Woodstock musical fiesta was organized in 1968 and disbanded three days later.  The French student revolt in Paris of 1968 ended a week later. These student and youth movements crossed to Lebanon in 1969 and lingered for 5 years as movable fairs in Beirut.  I witnessed that wonderful and crazy period as a university student, witnessing far more than studying.

By 1970 I was attending university, mainly math, physics, and chemistry courses.   Once the morning courses were taken care of, I roamed Beirut freely and all alone.

For less than 5 Lebanese pounds ($2 at the time) I could see movies, watch theater pieces, or go to the empty beaches in mid September and October, eat local sandwiches of falafel, shaworma, and freshly pressed fruits.

Most of the days I ended up attending conferences, political party meetings, joining regular demonstrations and marches by university students, sit-ins, hunger strikes on the street in front of the education ministry (I tried once for half a day), fleeing police tanks and water hoses, or just walking all around Beirut circulating where the “movable fairs” crossed my path, gathering of people chanting slogans against the sectarian and mercantile political system, the defeatist government, not responding to the frequent bombardment of Israel in south Lebanon...

The citizens (mostly Moslem Chiaa) in the south flocked to the suburbs of Beirut, mainly in Dahieh, and labelled the “Red belt of poverty

The Palestinian Liberation Movement, led by Yasser Arafat, and its institutions were firmly established in Beirut and in a dozen Palestinian camps.  Cash in hard currency spent by the PLO and the various resistance movements maintained the Lebanese currency very strong.

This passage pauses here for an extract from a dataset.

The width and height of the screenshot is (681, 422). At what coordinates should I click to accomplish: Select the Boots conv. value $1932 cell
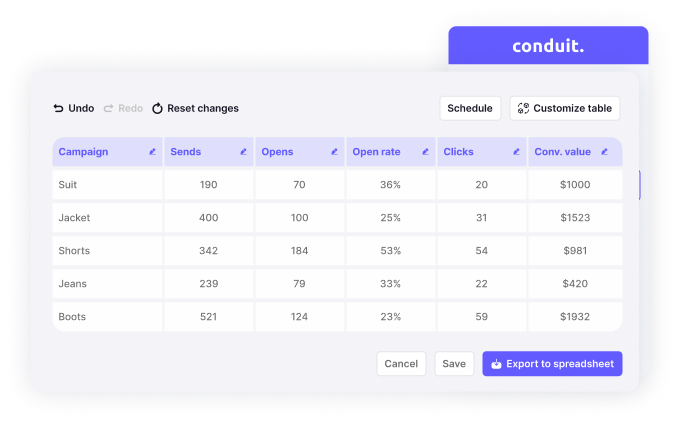pyautogui.click(x=575, y=317)
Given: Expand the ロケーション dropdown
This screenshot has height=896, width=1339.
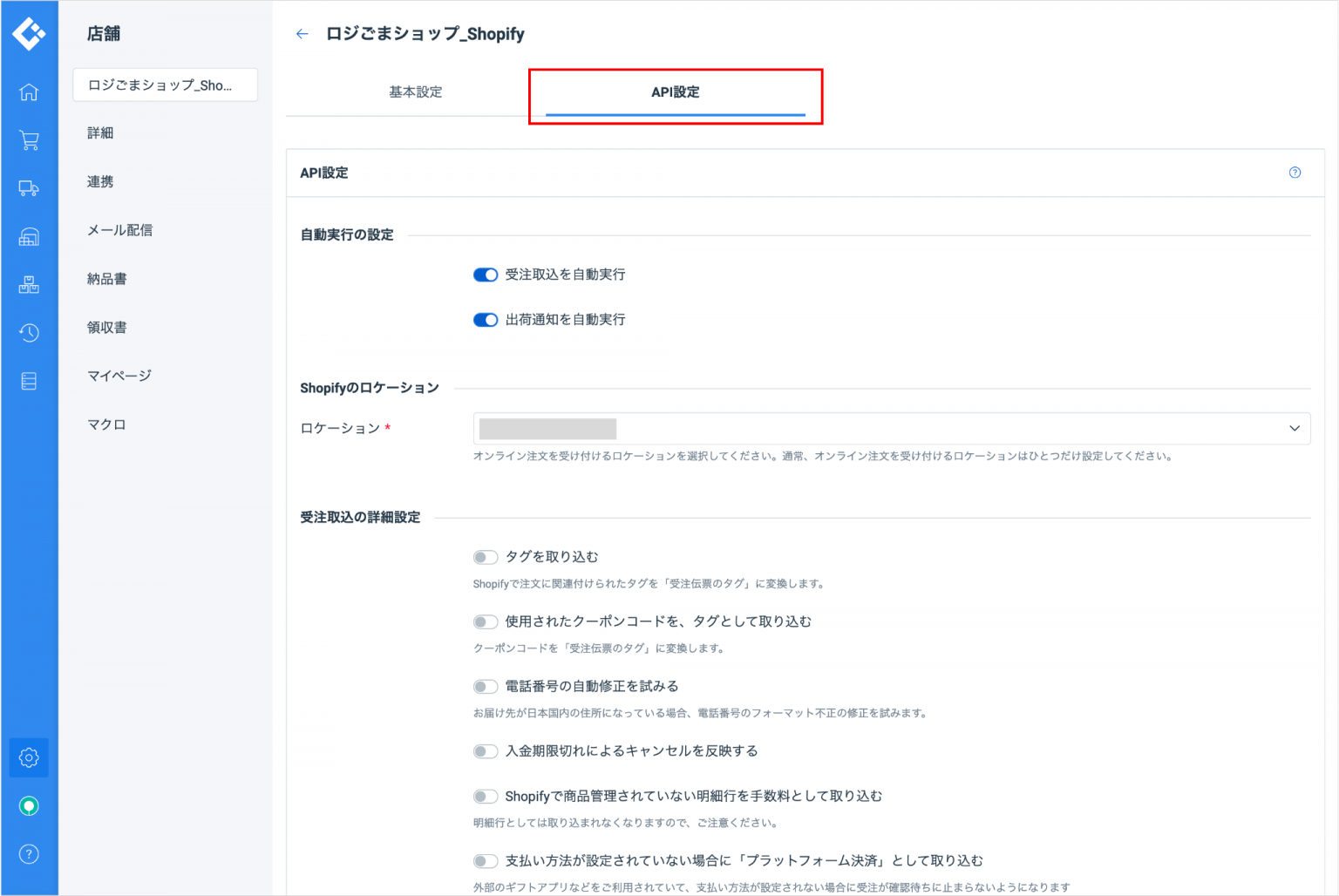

In May 1972, Beirut Cinema Club in cooperation with the US Cultural Center projected a series of Orson Wells movies such as “Citizen Kane”, “The lady from Shanghai”, “Secret report”, “Satan’s touch”, and “Falstaff”.  Wells mostly recalls the negative critics: for example, a critic said that Orson shouts like a rhinoceros” when Orson played “Candid” of Bernard Show.  Wells and Charlie Chaplin might be the greatest American directors.  Wells prefers that producers invest massively on many movies, even if one of his films are not marketed.  He said: “Without men there is no art.  Without women, men never become artists”

In May 1973, the film “Red Weddings” by French director Claude Chabrol was projected in Eldorado movie theater.  There was a curfew in the previous week:  The Lebanese army tried to enter the Palestinian camp of Dbayeh (mostly Christians).  A few feddayins escaped and fled through the valley of river Nahr Kalb; we provided them shelter for three days in Beit-Chabab and they were to resume the trip to Dhour Showier.  An ambush by the Phalange (Kataeb) Party killed several of them on the way.

Chabrol has a particular style and a deterministic view on how events should unfold:  His movies are about illicit love affairs, murder, then punishment by the “bourgeois” legal system.  That falling in-love is genuine is irrelevant and thus must be punished, one way or another.

In June 1974, “The hour of liberation has chimed.. Out colonialists” by the young woman director Heine Srour won a special acclaim in Cannes.  This movie is about the popular revolutionary struggle of the people in Zofar (Oman, Hadramout, and south Yemen) from the British colonial power and archaic monarchic structures.

Heine invested two years in preparation and shot the one-hour movie with the rudiment of equipment and finances.  Heine and three technicians walked hundreds of kilometers with the fighters under scorching sun and the bombing of British jets.  Heine conducted interviews in the local Arabic slang the “Himyari” and projected the essential roles that women shared in that revolution along the fighters.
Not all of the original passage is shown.